To know for sure we need to open problematic injections and look at them. In this particular case changing the Integration Method for the batch solved almost all problems.

Stable Retention Time across batch

In many cases HTE represents condition screening or synthesis of similar compounds. Meaning that the number of distinct analytes is small across the batch. Since same analyte should be eluted at the same time, we can use this to further QC our batch: chromatogram name vs peak retention time

Graph set up:

Basically we depict all our peaks (their Retention Time) from the whole batch on 1 chart.
The color is the Molecular Formula (MF). So dots of the same color should reside closely together. In the current batch we see that there are only 4 distinct compounds across the whole experiment. If it weren’t the case, we’d use other visualizations (keep reading).
There are ~384 points on the chart, but they overlay each other so it looks as if the number of points is much smaller.

What can this graph tell us:

Most of the analytes with the same MF elute closely. But there are some exceptions which have to be inspected.
Our blue UV Total (TWC) points are slightly shifted to the left. This is likely because of the close elution of other compounds which turned peaks into shoulders. Again, this requires manual inspection.

Peak alignment across chromatograms of single injection

Previous visualization helps well when the number of distinct analytes is low. But what if we synthesized 384 distinct products and we want to QC their peaks? There won’t be several distinct clusters - the points will be all over the chart since Retention Time will be different for all analytes. So how do we check that the peaks are selected at the same RT on different chromatograms?

We will depict all the peaks from the batch, and we’ll connect those points that pertain to the same substance and injection with a line:

peak retention time connected with line for same product

Those lines that don’t go strictly from top to bottom mean the peaks are located at wrong Retention Times on some of the chromatograms. They should be reviewed.

But in large batches such visualization becomes too crowded and simpler alternatives should be considered.

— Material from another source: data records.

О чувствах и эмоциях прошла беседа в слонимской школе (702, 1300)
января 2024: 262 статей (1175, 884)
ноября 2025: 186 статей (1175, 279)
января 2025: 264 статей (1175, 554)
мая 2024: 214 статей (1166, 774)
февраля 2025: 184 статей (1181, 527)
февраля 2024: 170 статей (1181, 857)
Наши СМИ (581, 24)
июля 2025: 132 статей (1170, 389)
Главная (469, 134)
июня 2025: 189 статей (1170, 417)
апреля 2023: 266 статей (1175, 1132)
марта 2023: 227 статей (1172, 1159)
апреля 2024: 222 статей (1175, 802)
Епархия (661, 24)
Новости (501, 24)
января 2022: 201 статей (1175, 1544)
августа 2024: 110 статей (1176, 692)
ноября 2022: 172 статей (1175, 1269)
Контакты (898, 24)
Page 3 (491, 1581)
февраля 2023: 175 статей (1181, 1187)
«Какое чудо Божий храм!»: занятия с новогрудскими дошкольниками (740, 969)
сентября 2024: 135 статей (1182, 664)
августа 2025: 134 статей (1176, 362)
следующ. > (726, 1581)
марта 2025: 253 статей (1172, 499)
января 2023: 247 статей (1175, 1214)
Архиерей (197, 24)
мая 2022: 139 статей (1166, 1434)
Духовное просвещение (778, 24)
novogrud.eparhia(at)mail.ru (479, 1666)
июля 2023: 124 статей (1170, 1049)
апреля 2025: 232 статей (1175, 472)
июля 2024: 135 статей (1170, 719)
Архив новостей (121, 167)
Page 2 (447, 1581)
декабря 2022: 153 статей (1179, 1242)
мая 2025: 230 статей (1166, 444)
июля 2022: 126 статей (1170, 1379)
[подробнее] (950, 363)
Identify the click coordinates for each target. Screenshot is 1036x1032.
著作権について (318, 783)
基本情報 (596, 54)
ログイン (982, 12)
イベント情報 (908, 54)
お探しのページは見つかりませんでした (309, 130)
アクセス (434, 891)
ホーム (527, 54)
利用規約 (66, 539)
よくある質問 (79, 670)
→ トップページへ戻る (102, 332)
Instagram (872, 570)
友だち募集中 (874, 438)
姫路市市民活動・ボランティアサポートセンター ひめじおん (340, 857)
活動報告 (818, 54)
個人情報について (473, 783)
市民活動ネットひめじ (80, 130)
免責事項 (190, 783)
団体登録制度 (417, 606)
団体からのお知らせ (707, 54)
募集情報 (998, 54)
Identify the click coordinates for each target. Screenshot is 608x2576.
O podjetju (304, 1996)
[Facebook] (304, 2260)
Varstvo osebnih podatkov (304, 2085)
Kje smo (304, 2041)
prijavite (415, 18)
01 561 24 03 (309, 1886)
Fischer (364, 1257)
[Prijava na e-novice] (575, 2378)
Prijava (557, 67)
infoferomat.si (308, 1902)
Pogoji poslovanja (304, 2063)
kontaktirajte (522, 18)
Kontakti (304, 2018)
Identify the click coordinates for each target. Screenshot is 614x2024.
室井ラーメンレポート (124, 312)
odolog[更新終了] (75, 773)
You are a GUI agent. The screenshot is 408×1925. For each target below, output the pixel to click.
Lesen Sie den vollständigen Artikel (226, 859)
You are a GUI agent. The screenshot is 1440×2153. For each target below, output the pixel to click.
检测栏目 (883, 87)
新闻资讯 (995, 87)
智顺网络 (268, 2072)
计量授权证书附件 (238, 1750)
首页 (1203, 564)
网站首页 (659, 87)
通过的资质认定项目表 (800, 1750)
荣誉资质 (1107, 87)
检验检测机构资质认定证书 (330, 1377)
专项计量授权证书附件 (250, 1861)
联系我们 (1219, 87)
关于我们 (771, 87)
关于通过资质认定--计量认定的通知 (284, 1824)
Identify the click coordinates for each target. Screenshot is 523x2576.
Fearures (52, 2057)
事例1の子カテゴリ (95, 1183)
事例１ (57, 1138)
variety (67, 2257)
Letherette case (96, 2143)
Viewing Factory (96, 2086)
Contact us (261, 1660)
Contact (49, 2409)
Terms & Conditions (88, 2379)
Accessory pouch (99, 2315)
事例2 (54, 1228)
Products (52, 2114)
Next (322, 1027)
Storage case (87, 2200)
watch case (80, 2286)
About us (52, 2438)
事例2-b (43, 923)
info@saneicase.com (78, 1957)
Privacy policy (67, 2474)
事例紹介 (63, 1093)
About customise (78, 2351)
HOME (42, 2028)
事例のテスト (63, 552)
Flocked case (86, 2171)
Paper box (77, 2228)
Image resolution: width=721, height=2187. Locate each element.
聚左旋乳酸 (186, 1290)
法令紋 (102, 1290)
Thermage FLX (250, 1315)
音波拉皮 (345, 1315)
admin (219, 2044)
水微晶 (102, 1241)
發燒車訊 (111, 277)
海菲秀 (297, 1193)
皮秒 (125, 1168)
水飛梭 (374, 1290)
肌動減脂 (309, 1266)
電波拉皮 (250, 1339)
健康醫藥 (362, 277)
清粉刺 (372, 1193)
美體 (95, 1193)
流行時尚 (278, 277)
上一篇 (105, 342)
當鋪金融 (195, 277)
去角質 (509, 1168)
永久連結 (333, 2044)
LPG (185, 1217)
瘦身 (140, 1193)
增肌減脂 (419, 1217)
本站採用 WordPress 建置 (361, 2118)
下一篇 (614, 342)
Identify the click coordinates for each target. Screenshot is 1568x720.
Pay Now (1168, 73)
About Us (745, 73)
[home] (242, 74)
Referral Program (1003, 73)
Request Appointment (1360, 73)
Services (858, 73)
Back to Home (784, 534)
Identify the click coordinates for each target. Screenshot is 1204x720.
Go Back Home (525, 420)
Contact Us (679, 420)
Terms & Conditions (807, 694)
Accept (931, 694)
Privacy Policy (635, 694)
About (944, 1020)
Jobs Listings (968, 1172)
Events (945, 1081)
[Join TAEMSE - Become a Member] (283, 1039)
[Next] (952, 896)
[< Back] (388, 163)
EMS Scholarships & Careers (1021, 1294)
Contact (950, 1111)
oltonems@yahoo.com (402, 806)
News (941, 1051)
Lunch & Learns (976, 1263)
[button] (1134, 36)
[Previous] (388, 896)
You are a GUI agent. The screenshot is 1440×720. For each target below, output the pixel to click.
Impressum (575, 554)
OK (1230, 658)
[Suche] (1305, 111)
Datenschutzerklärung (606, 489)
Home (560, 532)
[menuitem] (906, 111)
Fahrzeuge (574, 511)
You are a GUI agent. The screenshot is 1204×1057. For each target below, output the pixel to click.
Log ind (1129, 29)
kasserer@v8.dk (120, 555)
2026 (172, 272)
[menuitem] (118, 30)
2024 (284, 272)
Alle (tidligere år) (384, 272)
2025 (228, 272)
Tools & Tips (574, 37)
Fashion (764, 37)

Simple way of comparing Retention Time

The most straightforward way of finding issues with peak detection is to compare 2 chromatograms at a time:

UV RT vs MassSpec RT

You can see where peaks are misaligned between 2 chromatograms. The downside of this approach is that you need to build a chart for almost every chromatogram. E.g. in the case of 5 chromatograms you’ll need 4 charts. But for large batches this may pay off since this type of visualizations is much simpler and cleaner.

Detecting Large Co-elutions

Another potentially useful possibility is detecting if our EIC peak is actually the most abundant mass at that Retention Time. It’s possible that there were other substances as well or our substance degraded or had some unexpected adducts. For this we could compare substance mass (EMW) with the Base Peak Mass (BPM) - the most abundant m/z within the boundaries of the peak.

Peak BPM vs Substance EMW

Here we can see an inclined “line” which is where BPM is the expected substance. Whenever we see points outside of that line is where BPM is something else. We could go even further and filter out points where BPM is the range of EMW ± 2 or some other N where to show only potentially problematic points.

Summary

When running High Throughput Analysis the amount of data that’s generated is too large to look at manually. But with the use of specialized software like Peaksel this whole process is hugely simplified. The abilities that such software needs to possess are:

Point scientists to the data that need attention. This can be achieved by building all sorts of visualizations and statistics
Allow to fix the problems and apply changes globally instead of fixing them one-by-one
Have a notion of templates so that all the visualizations and calculations are added automatically with 1 click

But in the end it’s important to understand that the quality of chromatograms is the biggest factor that will impact how quickly you process the data. If all chromatograms and peaks have poor shape and low signal-to-noise ratio, then most if not all of the injections will have to be inspected anyway.